Cuando me llegó noticia de la muerte de Toni Miró –el domingo hará dos meses– no me sentí con ánimo de escribir sobre él, como si quisiera alargar la incredulidad. Se acababa de ir un príncipe silencioso que cultivó mundos sutiles; el primer sastre moderno que tuvo Barcelona, capaz de revertir el acartonamiento de la vestimenta masculina. Corrían los noventa, y, cuando peregrinábamos a Groc como si fuera una versión mediterránea de Savile Row, lo hacíamos pensando que tan solo con mirar el escaparate se nos pegaría ese aire cosmopolita de quien escapa de la tribu, desnuda la elegancia y pasea una bohemia discretamente canalla, entre la indiferencia al ruido y una espiritual ansia de belleza. ¿O no era esa imagen de vida la que siempre proyectó?
Si tuve un bautismo en la prensa de moda, sin apenas tradición en España, fue gracias a él. Me lo recordó varias veces, también la última que lo vi: “No habías cumplido veinte años y me hiciste la primera entrevista de tu vida” . “Fuera de Lleida”, le corregí. Hubo más: “Las reuniones me desmoralizan, fumo el triple y pierdo una considerable cantidad de energía”, me confesó en 1987 para el Diari de Barcelona. Siempre rechazó cargos y responsabilidades oficiales, tanto en el Salón Gaudí como al ser tentado por aquella rumbosa comisión para la Modernidad que auspició la Conselleria de Cultura de Joaquim Ferrer.
En una ocasión afirmó que “la moda no es frívola, la moda es Dios”, pues sostenía que los mejores inventos no tenían autor. Toni Miró hacía trajes a la manera de un arquitecto y tocaba la guitarra igual que un pintor. Transitaba de la música a la mística, o de los Stones y la bossa nova a la ceremonia del té. En un andén de Kioto, rasgando una guitarra, como en una película, lo encontramos en 1992 cuando Pujol iba a vender Catalonia Design por el mundo. Dejó la moda cuando los grandes holdings irrumpieron con tal ambición que le abrumaba. Pero contribuyó a cambiar la mirada hacia el traje, entendido con mayor libertad y fluidez , lejos de las armaduras. Su herencia estética fusionó lo mediterráneo con occidental y esponjó la silueta con los linos y el punto catalán.
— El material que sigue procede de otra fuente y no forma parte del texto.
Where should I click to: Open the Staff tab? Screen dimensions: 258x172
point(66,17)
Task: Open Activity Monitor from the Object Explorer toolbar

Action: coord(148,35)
El Consistorio ha anunciado que le concederá, a título póstumo, una merecida Medalla d’Or de la ciudad donde creó, exportó, uniformó a olímpicos y mossos. Aunque en la Barcelona de hoy el mejor homenaje sería el de esmerarse en encontrar la belleza perdida, con sobriedad y delicadeza, a la manera de Toni Miró, que demostró que la fealdad es una herida.